Facts of Hadley v Baxendale
The claimant, Hadley, owned a mill featuring a broken crankshaft. The claimant engaged Baxendale, the defendant, to transport the crankshaft to the location at which it would be repaired and then subsequently transport it back. The defendant then made an error causing the crankshaft to be returned to the claimant a week later than agreed, during which time the claimant’s mill was out of operation. The claimant contended that the defendant had displayed professional negligence and attempted to claim for the loss of profit resultant from the unexpected week-long closure.
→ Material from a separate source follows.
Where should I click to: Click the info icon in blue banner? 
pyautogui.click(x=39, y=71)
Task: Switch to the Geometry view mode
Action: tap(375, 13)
The defendant retorted that such an action was unreasonable as he had not known that the delayed return of the crankshaft would necessitate the mill’s closure and thus that the loss of profit failed to satisfy the test of remoteness.
Issue in Hadley v Baxendale
Whether the loss of profits resultant from the mill’s closure was too remote for the claimant to be able to claim.
Outcome of Hadley v Baxendale
The Court found for the defendant, viewing that a party could only successfully claim for losses stemming from breach of contract where the loss is reasonably viewed to have resulted naturally from the breach, or where the fact such losses would result from breach ought reasonably have been contemplated of by the parties when the contract was formed. As Baxendale had not reasonably foreseen the consequences of delay and Hadley had not informed him of them, he was not liable for the mill’s lost profits.
Updated 13 March 2026
This article remains legally accurate. Hadley v Baxendale (1854) 9 Exch 341 continues to be the foundational authority on remoteness of damage in English contract law, and the two-limb rule it established remains good law. The rule has been refined and affirmed in subsequent cases, most notably by the House of Lords in Victoria Laundry (Windsor) Ltd v Newman Industries Ltd [1949] 2 KB 528 and Koufos v C Czarnikow Ltd (The Heron II) [1969] 1 AC 350, and more recently by the Supreme Court in Marks and Spencer plc v BNP Paribas Securities Services Trust Co (Jersey) Ltd [2015] UKSC 72 and considered in One Step Support Ltd v Morris-Garner [2018] UKSC 20. None of these developments displace the core principles described in this article. Readers should be aware that the precise standard of foreseeability required in contract (reasonable contemplation as a serious possibility) differs from the tort standard, a distinction confirmed in The Heron II and worth noting in any fuller analysis.